● YOUR OBJECTIVE
Nothing is needed except the lines below that run from the one with "The height and width of the screenshot is (1802, 1942)." through the one with "This screenshot has width=2088, height=1616.", repeated exactly.

● PROVIDED DATA
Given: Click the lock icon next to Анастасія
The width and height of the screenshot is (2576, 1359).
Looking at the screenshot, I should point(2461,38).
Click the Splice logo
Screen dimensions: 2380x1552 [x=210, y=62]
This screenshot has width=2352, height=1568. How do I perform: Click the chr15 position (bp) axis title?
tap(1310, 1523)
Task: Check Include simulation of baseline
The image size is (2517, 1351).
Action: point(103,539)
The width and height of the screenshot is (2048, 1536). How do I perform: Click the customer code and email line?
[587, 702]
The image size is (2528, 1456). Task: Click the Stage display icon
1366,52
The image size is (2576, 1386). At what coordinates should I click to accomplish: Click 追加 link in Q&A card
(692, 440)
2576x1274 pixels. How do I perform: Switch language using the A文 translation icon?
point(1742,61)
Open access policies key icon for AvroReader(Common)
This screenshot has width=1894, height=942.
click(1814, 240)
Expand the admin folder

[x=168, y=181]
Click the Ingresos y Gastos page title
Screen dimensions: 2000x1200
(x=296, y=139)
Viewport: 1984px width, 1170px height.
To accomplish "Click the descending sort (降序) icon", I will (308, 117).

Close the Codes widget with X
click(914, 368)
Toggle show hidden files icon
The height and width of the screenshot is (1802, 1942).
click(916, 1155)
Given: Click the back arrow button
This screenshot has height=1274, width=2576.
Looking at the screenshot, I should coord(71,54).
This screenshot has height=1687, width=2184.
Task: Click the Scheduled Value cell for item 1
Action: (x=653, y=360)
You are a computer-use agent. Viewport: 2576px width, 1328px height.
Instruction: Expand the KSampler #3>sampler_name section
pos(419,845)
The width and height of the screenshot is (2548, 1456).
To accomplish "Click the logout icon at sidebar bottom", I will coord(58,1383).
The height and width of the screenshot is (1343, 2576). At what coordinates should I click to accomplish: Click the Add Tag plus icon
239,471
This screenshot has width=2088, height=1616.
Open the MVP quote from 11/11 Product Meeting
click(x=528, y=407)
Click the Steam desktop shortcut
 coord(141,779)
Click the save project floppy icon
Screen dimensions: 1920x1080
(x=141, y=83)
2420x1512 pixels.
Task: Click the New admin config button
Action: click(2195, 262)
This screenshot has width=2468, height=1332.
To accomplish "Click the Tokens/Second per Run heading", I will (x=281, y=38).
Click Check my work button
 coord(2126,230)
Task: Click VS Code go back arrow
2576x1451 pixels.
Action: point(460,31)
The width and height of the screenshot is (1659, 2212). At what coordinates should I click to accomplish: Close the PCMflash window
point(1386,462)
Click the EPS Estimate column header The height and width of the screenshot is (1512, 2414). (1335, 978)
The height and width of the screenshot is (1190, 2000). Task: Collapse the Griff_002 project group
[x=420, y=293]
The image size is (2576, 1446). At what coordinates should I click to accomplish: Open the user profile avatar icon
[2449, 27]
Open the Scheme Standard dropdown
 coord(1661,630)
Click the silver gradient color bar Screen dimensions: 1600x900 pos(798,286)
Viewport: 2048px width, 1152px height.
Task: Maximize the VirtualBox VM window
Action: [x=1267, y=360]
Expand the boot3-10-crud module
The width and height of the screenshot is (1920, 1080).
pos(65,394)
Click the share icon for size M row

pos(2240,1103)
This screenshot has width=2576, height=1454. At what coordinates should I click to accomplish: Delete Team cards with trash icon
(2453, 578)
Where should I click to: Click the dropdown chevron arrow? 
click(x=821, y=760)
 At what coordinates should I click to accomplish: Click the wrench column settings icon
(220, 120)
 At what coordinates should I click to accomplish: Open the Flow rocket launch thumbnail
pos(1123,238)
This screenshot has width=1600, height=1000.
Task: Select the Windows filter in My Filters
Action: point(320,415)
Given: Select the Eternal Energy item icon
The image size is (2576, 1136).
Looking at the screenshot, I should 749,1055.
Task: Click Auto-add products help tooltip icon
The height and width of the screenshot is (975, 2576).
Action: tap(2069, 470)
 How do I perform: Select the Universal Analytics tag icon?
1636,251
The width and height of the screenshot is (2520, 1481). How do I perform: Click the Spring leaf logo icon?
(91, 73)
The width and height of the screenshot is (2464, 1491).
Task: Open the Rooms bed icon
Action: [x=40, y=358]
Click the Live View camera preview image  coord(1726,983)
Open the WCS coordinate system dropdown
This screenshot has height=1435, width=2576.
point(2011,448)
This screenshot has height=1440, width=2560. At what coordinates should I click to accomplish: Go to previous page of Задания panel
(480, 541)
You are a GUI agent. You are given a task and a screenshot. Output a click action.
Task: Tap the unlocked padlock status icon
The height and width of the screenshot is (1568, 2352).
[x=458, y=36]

● THE ANSWER
The height and width of the screenshot is (1802, 1942).
click(916, 1155)
Given: Click the back arrow button
This screenshot has height=1274, width=2576.
Looking at the screenshot, I should coord(71,54).
This screenshot has height=1687, width=2184.
Task: Click the Scheduled Value cell for item 1
Action: (x=653, y=360)
You are a computer-use agent. Viewport: 2576px width, 1328px height.
Instruction: Expand the KSampler #3>sampler_name section
pos(419,845)
The width and height of the screenshot is (2548, 1456).
To accomplish "Click the logout icon at sidebar bottom", I will coord(58,1383).
The height and width of the screenshot is (1343, 2576). At what coordinates should I click to accomplish: Click the Add Tag plus icon
239,471
This screenshot has width=2088, height=1616.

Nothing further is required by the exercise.